The objective of this work is to overcome the computational barriers that arise during large-scale ensemble-based history matching using massively parallel computers. This parallel ensemble-based method is employed to characterize the uncertainty of large-scale Middle East oil fields.

In this work, generating geologically sound ensembles conditioned on prior knowledge is decomposed into the unconditional simulation and a vectorized kriging process. The unconditional simulation utilizes the computationally efficient circulant embedding algorithm based on the Fast Fourier Transform. For each realization, the simulation is done in parallel. Parallelism of the time-consuming kriging process is achieved through decomposition of the reservoir into multiple sub-grids. The resulting prior ensemble is then applied to an improved iterative ensemble Kalman smoother, where hundreds of simulations are required for each iteration. Here each iteration exploits a large parallel cluster, both to run each reservoir simulation within the ensemble independently, and then to run each reservoir simulation in parallel. To minimize spurious long-distance correlations, localization is performed by element-wise multiplication of the localization matrix and the covariance matrix during the ensemble updating step. Due to memory consideration of the large matrices involved in the history matching procedure, the HDF5 file format is utilized for efficient out-of-core memory reading/writing of the large matrices and facilitating the matrix operations.

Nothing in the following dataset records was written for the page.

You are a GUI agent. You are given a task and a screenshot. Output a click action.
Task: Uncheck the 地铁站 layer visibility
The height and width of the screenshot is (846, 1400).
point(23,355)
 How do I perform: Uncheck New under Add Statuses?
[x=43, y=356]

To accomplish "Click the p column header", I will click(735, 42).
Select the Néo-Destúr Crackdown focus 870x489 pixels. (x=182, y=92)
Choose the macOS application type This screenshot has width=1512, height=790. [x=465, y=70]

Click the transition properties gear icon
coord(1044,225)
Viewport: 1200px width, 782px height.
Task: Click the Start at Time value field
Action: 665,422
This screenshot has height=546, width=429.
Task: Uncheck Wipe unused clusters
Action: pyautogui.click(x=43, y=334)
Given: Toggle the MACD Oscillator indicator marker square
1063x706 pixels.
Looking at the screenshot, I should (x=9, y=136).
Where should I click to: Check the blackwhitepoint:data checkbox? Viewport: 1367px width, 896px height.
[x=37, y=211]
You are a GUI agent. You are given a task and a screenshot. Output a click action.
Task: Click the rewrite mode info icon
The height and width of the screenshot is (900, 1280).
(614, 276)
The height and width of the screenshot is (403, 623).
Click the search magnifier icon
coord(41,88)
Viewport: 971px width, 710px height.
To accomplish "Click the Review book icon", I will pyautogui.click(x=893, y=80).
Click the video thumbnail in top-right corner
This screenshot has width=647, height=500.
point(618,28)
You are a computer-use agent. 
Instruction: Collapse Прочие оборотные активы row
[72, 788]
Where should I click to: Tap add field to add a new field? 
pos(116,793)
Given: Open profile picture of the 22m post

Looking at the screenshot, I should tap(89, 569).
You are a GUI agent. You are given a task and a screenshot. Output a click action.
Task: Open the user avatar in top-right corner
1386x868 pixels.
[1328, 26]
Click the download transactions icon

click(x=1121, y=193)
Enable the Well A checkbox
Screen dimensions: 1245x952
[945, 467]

The iterative smoother has been applied to a 3.5 million cell dual porosity, dual permeability full field model on a 3,000-node cluster with 24 cores on each node. Each prediction run takes about 2 to 3 hours on 500 cores. For an ensemble size of 100, the parallel algorithm manages to finish the history matching process within about 10 hours. The results of the models are then combined together to reconstruct the original reservoir. The results have shown a better match to the observed data than that achieved by traditional methods. Moreover, compared to history matching results from months of effort of the engineers, the ensemble smoother (ES) takes much less manpower to achieve a better match to the data.

This parallel iterative ES has demonstrated the feasibility and performance of history matching large-scale complex real field reservoirs. By exploiting the supercomputers, the systematic history matching workflow can also be applied to large Middle East reservoirs, which generally cannot be achieved using other methods.